I have a new ploy to get my children into the bath each night, because it was becoming too much like hard work.

After requesting nicely, in my calmest voice, for each of the older ones to get in the bath last night, I waited and waited and...waited.

"Yeah hang on, in a minute," was all that I got.

I asked again, drumming my fingers. Then I instructed. Then I ordered.

Then I screeched a little. But I hate screeching. 

Yet still, no one was listening and my blood was starting to boil.

So I left them both in the living room, went upstairs, grabbed my new Prima magazine which I still hadn't had chance to read, added more bubbles to the tub,  stripped off and decided to indulge in some serious sud soaking.

"Ah!

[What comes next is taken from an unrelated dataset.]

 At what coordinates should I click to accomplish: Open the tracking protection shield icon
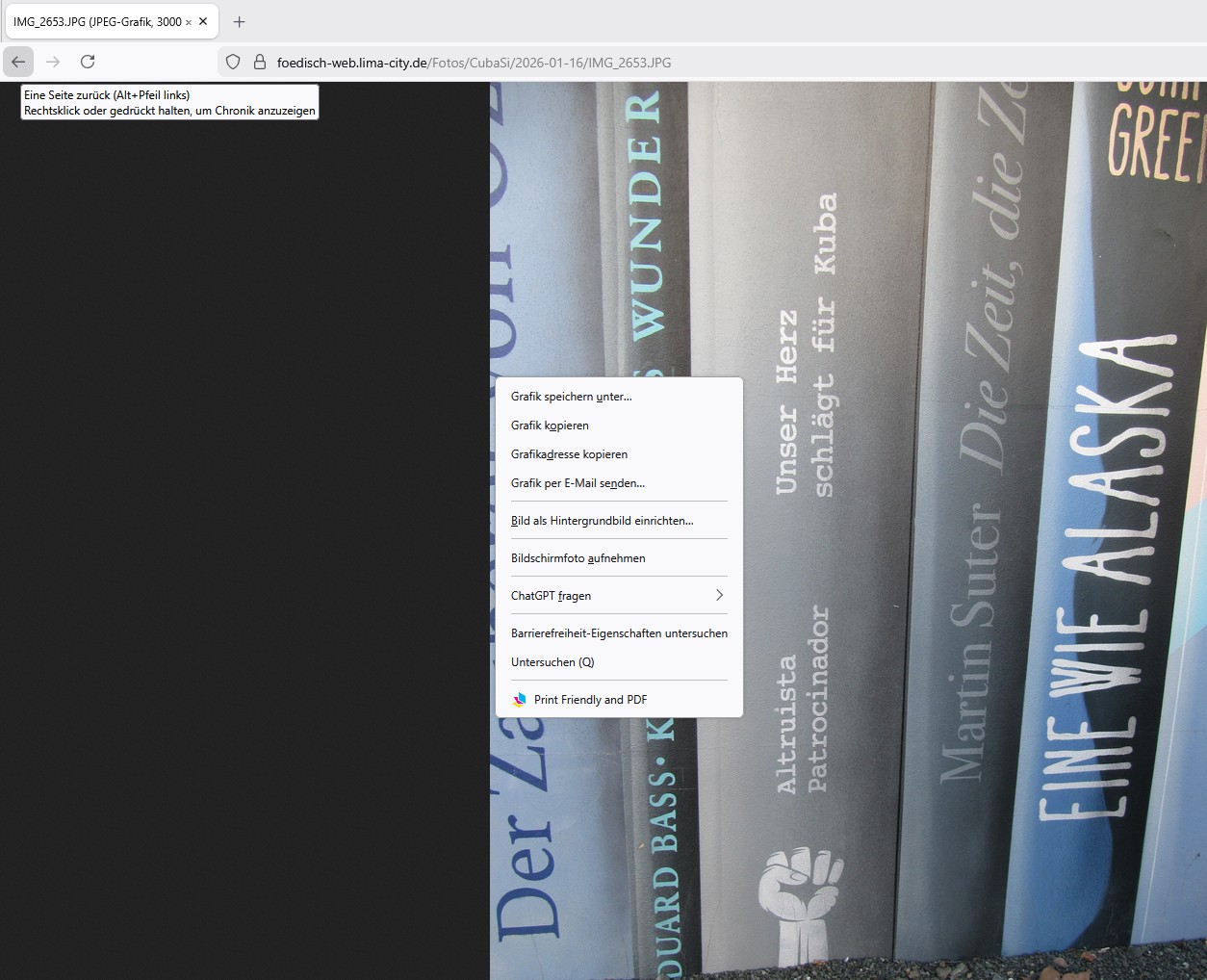(x=233, y=63)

This is the life," I thought to myself as I reclined and turned the first page of my glossy mag.

Within three minutes I was interrupted by both children, who demanded to know where I was, what I was doing and "why the heck" was I in the bath.

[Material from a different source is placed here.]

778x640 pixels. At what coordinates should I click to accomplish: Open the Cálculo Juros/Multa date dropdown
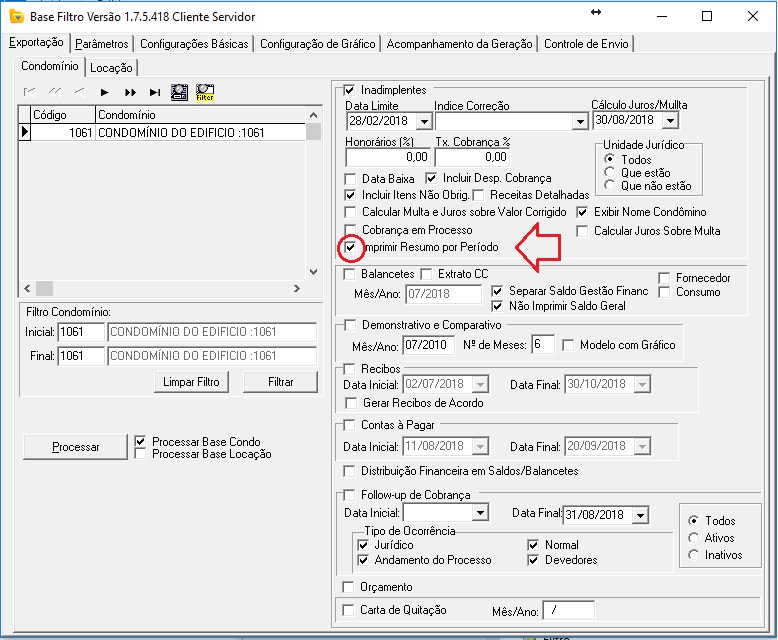pos(669,121)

I made them wait for me to have a ten minute bath...not quite as long as I had anticipated...and then finally each of them got in. 

Me skulking off to have quiet Me Time is a guaranteed way of getting them to do as I ask.

It reminds me of a few weeks ago. Both of the older children were watching mindless TV, Bondi Rescue, as I recall (actually that is a rather guilty pleasure of mine too, gotta love a bit of the lifeguards Hoppo, Chappo and Whippet tearing through the surf to save a life). Anyway I digress.

A few weeks ago I decided to run a long, luxurious bath with my gorgeous Ren rose oil while the kids were busy lolling about downstairs.

With a lavish hand I swirled plenty of the expensive rose oil in the water, climbed in and bathed in seventh heaven.

For thirty whole seconds.

Suddenly out of nowhere the Prince appeared, tearing his clothes off.

"WOAH, what are you doing?" I demanded.

But before he could answer, he was already in the bath with me, thrashing around like a slippery eel.

Then he smiled with a self satisfied face and uttered those dreaded words.

"I have just done a wee."

I was out of that water faster than Tom Daley dives in. 

The Prince then looked at me and said "Mum, can I get out now please? The water smells of stupid roses".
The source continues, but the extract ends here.